→ Task item:
After finding the line with "Instruction: Click info" in the entries below, copy that line and each one after it exactly, through the last line, and omit pictures.

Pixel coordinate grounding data
◇ ◇ ◇

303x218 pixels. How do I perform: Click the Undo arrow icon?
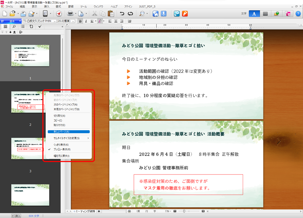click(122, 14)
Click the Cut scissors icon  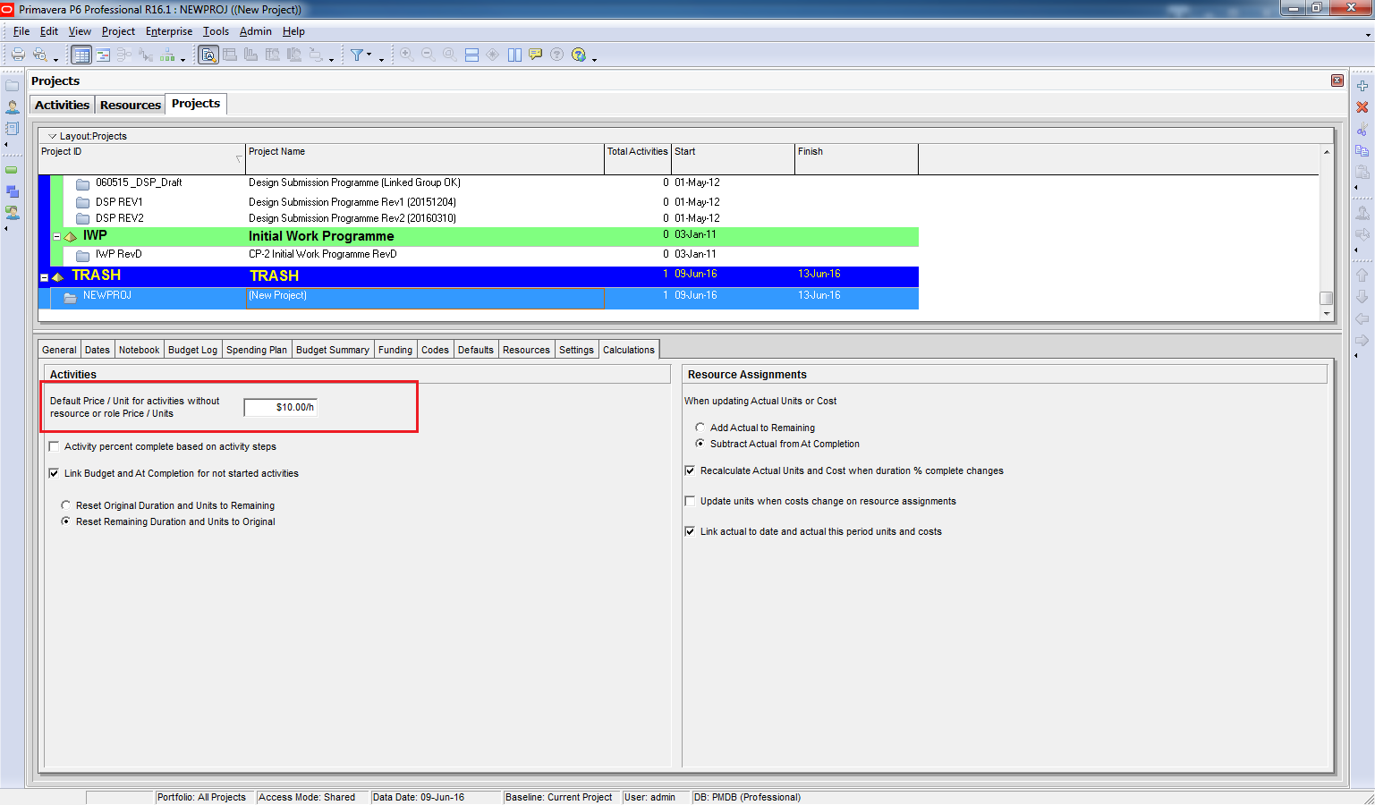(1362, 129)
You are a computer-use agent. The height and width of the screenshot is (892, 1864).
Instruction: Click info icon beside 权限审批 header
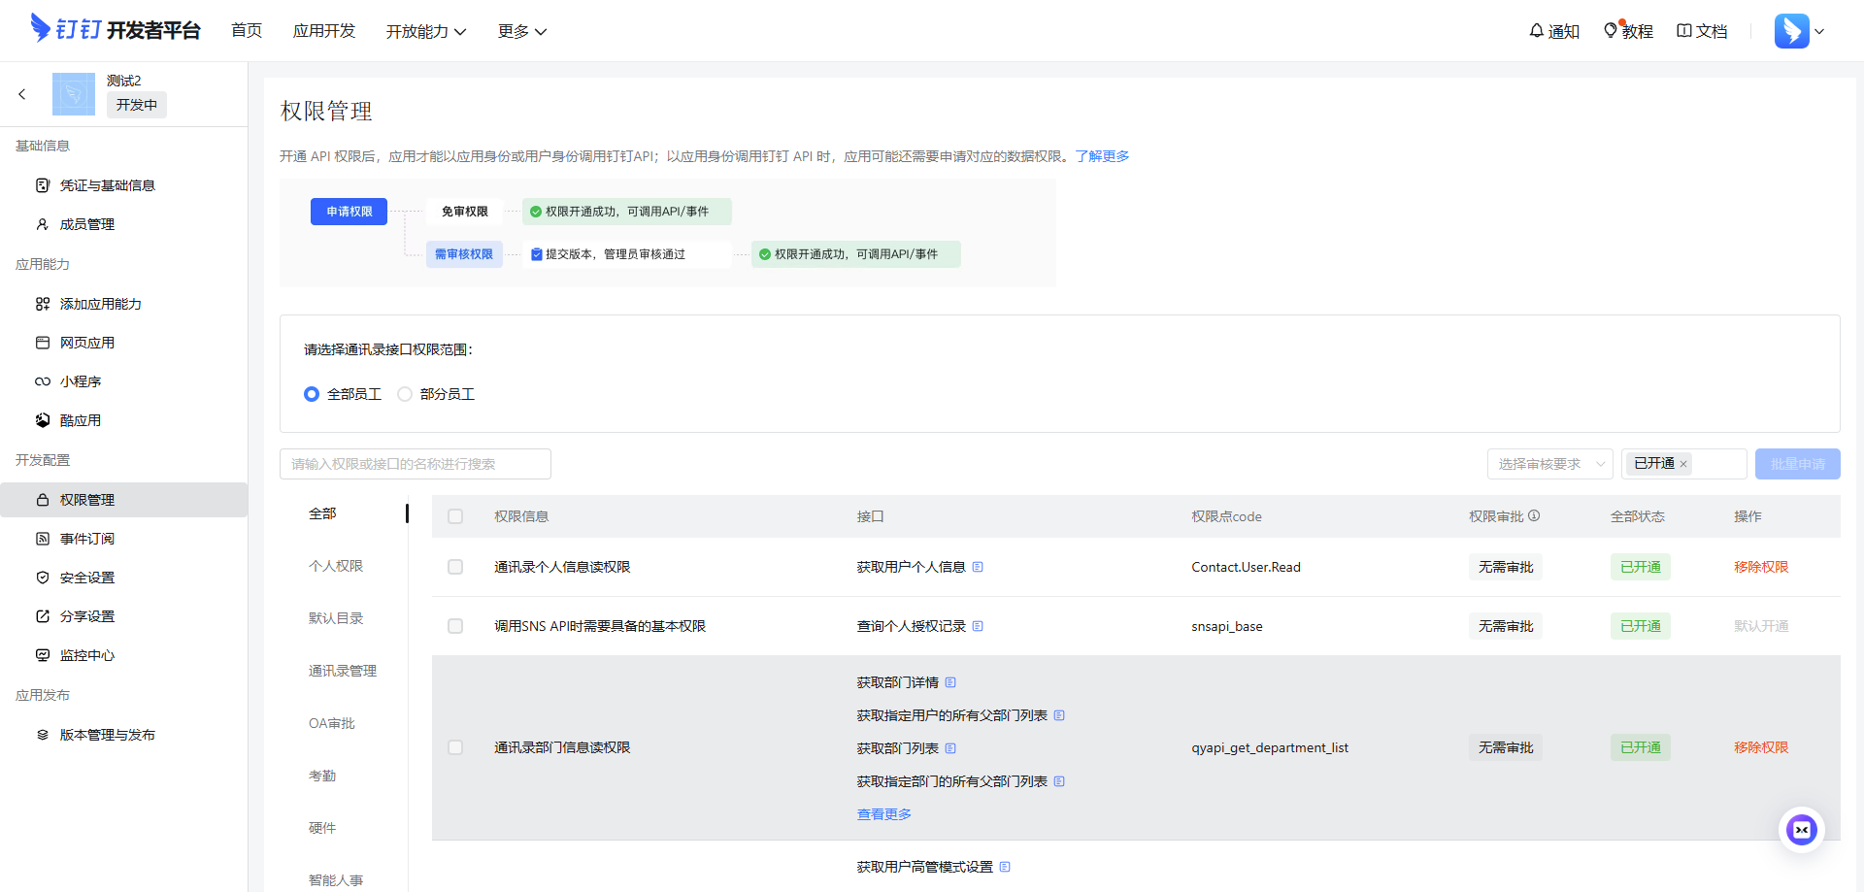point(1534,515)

◇ ◇ ◇

→ Response box:
Instruction: Click info icon beside 权限审批 header
point(1534,515)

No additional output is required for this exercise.